A week crisscrossing the Panhandle, wi-fi less, limited cell phone connection, rain, dust storms, small towns fading into history, meeting the real individuals of the Panhandle.
Cotton is king in the Panhandle. Peanuts and wild pigs run a close second.
Shorty grows peas, beans, okra, cantaloupe, watermelon, tomatoes, and sweet corn. "Anyone who needs food can come to my garden, pick anything they need, it's all a dollar a pound."
Deserted schools and scoreboards.
Gas station For Sale. Make an offer.
The rumble of my Harley brought Dennis into the street in Spur. "Been ridin' Harleys for over 40 years. Come on in and sit a while. Know anything about fixing a stuck clutch?"

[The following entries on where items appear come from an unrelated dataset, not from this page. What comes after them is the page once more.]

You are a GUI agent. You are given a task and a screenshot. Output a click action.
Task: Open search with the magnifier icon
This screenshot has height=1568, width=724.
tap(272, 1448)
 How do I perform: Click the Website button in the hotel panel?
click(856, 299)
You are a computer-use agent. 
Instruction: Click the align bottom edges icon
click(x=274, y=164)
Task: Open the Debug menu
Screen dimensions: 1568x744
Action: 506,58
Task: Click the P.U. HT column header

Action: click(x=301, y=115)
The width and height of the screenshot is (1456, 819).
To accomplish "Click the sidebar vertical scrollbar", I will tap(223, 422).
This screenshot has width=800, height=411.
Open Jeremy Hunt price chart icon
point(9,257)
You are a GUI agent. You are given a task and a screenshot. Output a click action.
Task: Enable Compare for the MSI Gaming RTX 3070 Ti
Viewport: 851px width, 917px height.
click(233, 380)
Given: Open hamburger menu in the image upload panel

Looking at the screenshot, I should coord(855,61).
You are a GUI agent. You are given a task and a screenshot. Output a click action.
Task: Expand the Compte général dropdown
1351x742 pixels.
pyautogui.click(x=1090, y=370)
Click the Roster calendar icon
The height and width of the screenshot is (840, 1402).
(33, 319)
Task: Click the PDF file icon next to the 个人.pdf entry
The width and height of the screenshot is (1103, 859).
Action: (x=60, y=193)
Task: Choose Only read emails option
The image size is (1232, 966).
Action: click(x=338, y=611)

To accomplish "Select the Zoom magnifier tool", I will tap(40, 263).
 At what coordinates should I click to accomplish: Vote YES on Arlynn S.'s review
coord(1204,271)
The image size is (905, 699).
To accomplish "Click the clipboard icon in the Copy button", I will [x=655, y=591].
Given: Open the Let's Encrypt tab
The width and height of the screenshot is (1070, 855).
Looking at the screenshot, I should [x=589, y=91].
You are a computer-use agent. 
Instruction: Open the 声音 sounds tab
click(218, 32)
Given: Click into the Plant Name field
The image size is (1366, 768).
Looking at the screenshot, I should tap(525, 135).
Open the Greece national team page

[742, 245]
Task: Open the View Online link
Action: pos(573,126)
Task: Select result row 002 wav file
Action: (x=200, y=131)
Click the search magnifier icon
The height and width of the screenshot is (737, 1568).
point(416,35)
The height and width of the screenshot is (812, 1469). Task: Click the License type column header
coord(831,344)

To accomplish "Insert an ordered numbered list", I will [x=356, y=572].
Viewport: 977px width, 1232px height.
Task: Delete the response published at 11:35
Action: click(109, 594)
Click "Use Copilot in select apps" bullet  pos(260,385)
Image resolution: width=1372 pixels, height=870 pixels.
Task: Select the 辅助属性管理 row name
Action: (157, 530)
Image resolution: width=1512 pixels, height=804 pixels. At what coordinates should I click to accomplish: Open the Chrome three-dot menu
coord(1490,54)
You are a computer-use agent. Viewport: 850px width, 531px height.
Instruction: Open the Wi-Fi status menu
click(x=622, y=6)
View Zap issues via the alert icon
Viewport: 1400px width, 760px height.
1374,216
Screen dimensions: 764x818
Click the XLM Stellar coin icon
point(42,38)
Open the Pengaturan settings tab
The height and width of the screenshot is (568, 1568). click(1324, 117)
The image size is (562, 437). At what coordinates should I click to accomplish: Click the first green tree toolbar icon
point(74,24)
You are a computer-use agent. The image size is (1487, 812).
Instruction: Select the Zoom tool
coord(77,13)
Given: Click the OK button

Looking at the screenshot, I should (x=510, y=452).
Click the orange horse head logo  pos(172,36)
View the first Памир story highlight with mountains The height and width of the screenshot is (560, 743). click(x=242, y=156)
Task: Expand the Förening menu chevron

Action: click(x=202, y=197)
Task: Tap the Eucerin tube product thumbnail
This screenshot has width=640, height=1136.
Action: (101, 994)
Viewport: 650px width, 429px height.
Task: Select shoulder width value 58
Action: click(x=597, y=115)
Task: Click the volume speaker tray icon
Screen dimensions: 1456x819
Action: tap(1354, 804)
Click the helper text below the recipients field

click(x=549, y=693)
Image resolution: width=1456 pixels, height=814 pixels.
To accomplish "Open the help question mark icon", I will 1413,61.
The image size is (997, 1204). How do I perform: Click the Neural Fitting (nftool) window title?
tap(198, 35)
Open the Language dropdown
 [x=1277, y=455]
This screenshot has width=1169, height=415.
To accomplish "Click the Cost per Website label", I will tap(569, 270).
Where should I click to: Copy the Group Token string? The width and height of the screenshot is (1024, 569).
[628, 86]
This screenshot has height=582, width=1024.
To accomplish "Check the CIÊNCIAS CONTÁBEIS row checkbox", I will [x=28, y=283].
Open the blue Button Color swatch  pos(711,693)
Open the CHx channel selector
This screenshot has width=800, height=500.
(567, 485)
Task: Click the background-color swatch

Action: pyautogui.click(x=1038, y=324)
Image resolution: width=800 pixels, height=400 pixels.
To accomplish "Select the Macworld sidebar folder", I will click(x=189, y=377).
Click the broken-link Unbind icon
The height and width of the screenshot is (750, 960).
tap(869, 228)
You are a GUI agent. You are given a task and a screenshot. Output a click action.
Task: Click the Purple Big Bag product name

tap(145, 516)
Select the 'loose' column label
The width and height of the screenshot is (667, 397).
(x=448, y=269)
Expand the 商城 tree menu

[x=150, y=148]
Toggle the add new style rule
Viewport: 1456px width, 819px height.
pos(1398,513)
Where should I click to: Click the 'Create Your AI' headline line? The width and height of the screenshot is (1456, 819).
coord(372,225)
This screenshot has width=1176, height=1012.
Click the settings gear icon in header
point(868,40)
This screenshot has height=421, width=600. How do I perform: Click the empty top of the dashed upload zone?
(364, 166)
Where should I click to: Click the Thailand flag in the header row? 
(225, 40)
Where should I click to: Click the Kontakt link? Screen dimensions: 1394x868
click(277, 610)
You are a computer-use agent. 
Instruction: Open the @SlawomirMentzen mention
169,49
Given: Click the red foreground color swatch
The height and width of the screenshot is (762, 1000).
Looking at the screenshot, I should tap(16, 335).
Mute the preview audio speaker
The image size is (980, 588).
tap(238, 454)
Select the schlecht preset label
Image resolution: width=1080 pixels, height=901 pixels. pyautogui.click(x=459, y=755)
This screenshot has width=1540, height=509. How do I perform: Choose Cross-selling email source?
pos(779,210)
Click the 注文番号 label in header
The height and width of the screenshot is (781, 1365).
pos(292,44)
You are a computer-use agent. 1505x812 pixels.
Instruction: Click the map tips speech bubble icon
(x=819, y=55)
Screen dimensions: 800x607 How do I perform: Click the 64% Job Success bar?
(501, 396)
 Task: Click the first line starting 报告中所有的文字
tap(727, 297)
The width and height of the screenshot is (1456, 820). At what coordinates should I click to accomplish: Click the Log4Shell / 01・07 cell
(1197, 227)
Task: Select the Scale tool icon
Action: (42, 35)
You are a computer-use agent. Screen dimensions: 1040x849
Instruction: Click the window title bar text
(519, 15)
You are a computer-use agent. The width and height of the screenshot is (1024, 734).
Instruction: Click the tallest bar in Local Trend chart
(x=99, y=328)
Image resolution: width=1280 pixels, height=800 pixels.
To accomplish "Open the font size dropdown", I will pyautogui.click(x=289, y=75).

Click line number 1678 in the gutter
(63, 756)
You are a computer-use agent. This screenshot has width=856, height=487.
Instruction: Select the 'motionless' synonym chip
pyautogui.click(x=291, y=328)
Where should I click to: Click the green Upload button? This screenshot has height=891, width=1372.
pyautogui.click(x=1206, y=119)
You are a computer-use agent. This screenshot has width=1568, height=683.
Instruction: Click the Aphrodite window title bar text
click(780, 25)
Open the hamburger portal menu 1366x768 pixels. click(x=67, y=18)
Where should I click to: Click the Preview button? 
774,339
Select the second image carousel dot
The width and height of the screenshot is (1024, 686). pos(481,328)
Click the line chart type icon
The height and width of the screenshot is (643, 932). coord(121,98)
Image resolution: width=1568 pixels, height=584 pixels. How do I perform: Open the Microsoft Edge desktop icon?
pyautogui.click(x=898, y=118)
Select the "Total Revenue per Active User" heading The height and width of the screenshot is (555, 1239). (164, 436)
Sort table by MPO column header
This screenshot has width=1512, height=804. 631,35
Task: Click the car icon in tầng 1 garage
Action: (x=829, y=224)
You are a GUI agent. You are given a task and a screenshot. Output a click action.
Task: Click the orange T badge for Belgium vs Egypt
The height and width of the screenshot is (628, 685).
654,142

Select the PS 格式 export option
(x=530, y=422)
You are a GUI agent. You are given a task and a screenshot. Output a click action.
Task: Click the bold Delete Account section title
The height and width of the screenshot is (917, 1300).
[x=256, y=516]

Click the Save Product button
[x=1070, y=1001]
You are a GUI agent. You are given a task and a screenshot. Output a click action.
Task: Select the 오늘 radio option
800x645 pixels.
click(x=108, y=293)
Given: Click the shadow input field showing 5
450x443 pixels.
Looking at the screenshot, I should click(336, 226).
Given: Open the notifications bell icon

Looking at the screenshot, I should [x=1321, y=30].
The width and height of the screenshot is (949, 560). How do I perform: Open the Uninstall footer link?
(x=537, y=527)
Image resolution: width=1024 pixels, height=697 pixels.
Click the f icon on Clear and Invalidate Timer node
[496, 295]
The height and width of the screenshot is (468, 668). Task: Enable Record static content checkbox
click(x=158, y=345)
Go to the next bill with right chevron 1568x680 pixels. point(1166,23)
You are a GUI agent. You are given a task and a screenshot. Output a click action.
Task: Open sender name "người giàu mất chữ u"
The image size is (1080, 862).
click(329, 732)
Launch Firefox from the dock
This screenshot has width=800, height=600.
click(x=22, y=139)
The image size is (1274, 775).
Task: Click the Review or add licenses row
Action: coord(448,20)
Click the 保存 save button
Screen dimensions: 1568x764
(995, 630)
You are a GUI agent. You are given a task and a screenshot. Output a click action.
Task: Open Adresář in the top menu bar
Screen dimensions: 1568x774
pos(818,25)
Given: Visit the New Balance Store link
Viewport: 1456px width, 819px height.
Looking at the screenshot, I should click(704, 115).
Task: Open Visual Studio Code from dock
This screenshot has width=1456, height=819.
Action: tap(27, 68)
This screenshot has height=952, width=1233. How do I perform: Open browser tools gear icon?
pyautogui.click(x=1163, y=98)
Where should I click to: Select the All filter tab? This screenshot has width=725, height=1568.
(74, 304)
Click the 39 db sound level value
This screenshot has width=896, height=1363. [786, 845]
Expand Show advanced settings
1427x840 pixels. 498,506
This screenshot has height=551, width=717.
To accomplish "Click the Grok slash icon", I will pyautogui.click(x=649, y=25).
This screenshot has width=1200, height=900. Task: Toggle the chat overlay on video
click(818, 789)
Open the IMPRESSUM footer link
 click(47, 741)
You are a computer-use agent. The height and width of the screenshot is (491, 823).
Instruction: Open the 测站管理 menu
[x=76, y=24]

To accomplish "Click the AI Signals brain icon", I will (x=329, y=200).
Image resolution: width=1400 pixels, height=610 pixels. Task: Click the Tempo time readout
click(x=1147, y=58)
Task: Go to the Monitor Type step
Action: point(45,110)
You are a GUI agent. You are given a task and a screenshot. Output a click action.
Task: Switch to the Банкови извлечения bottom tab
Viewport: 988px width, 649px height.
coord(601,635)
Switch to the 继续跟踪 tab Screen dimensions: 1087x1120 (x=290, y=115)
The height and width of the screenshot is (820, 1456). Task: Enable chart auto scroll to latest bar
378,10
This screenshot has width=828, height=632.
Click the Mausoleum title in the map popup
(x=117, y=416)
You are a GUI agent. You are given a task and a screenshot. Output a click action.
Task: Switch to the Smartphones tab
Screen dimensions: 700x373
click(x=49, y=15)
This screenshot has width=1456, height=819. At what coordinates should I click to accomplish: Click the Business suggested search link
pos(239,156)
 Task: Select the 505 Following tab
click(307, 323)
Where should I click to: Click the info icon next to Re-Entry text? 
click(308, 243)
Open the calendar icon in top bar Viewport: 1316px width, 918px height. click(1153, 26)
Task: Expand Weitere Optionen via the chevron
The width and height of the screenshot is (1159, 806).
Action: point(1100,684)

Mid Way Drive Inn. Mid way between Quitaque and Turkey, TX or New York and Los Angeles.
Girls at the Dixie Dog Drive Inn. Best corn dog special ever.
Signature wall at the Dixie Dog, Spur, TX.
Crystal Gayle coming to the Ritz Theater in Wellington, TX. The theater was built in 1928, complete with a $35,000 Vitaphone and Movietone sound system – the cutting edge technology for the exhibition of “talking” movies.
Officially coined, "Punkin Days," the annual celebration in Floydada, TX honors one of most unique crops in agriculture, the pumpkin. How did Floydada earn the privilege of becoming the "Pumpkin Capital"? The facts and figures tell it all. Although only about fifteen hundred acres of the crop is grown annually in this county, pumpkins produce about 20,000 to 50,000 pounds per acres. That's a lot of pie.
The Hotel Turkey was opened in 1927 in Turkey, TX. It became the social center of the community for dances, banquets, and meetings. The hotel traditionally hosts musicians who come to Turkey for the annual Bob Wills Day celebration each year. A good place to put the kickstand down.